Le fait que l'année ne soit pas visible sur l'ensemble des plannings produits est sans incidence dès lors qu'il ne s'agit du seul élément produit par Mme [M]. Celle-ci verse, en effet, aux débats un décompte détaillé, semaine après semaine sur trois ans et justifie de l'habitude de l'employeur d'établir des plannings hebdomadaires avec les horaires de chaque salarié.

Ces éléments sont suffisamment précis pour permettre à l'employeur, qui assure le contrôle des heures de travail effectuées, d'y répondre utilement en produisant ses propres éléments.

Or, force est de constater que l'employeur ne produit aucun élément, à commencer par les plannings litigieux établis par lui au cours de la période considérée.

Partant, eu égard à l'ensemble de ces éléments, il sera alloué à Mme [M] la somme de 8 952 euros au titre du rappel d'heures supplémentaires entre le 23 mars 2015 et le 18 mars 2018, outre la somme de 895,20 euros au titre des congés payés afférents.

La décision des premiers juges sera donc infirmée sur le quantum.

* sur le rappel de prime

La société soutient que la prime revendiquée par la salariée ne constituait pas un élément normal et permanent de sa rémunération de sorte que la demande de rappel pour les mois où elle en a été privée n'est pas fondée. Elle fait valoir que les primes et gratifications ne constituent pas un élément du salaire si elles ne sont pas obligatoires et qu'il en est ainsi d'une prime de résultats, d'un bonus variable ou d'une prime exceptionnelle de pouvoir d'achat. La société fait également valoir qu'il n'y a pas eu d'engagement unilatéral de sa part d'accorder aux termes d'un écrit un avantage aux salariés. La société fait encore valoir que les trois critères cumulatifs de l'usage d'entreprise ne sont pas réunis en l'espèce. Elle rappelle que la prime litigieuse n'était prévue ni au contrat de travail ni dans la convention collective.

Enregistrements affichés
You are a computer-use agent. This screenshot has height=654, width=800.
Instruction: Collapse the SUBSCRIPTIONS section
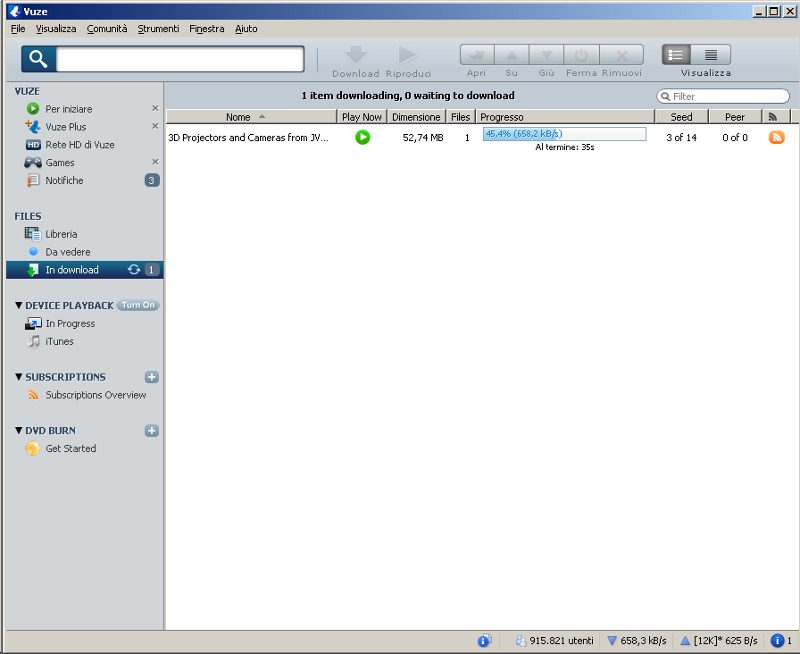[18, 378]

--

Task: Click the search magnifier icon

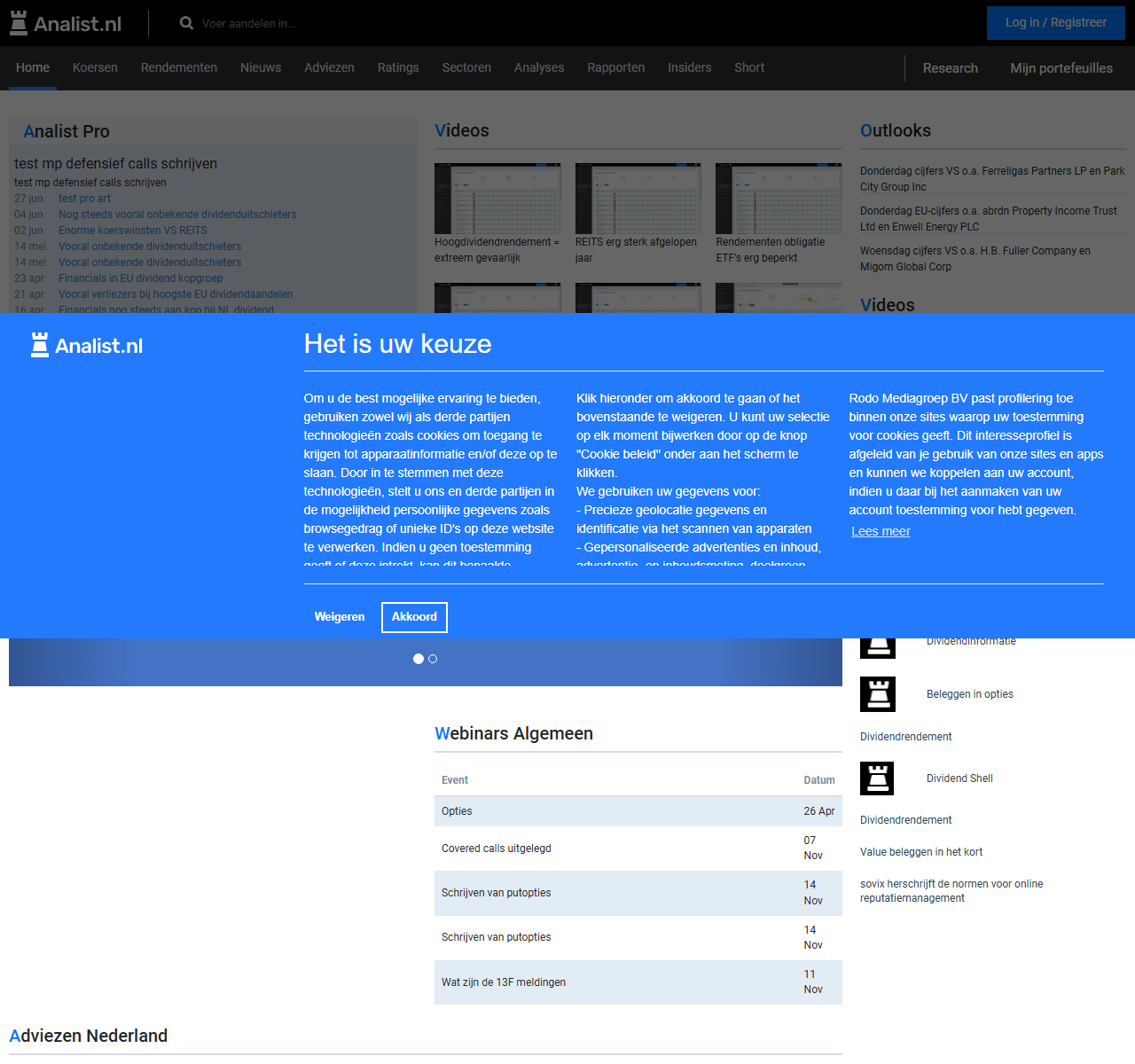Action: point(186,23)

Objectifs
#1 D'après le texte, pour quelle raison la société juge-t-elle non fondée la demande de rappel de prime de la salariée ? Répondez en une à trois phrases.
#2 Reproduisez le passage du texte en commençant aux mots « Ces éléments sont » et en vous arrêtant après les mots « la période considérée. ».
Les enregistrements ne sont pas nécessaires pour ce travail.

Solutions par tâche
#1 La société soutient que la prime revendiquée ne constituait pas un élément normal et permanent de la rémunération de la salariée. Elle en déduit que la demande de rappel pour les mois où la salariée en a été privée n'est pas fondée.

#2
Ces éléments sont suffisamment précis pour permettre à l'employeur, qui assure le contrôle des heures de travail effectuées, d'y répondre utilement en produisant ses propres éléments.

Or, force est de constater que l'employeur ne produit aucun élément, à commencer par les plannings litigieux établis par lui au cours de la période considérée.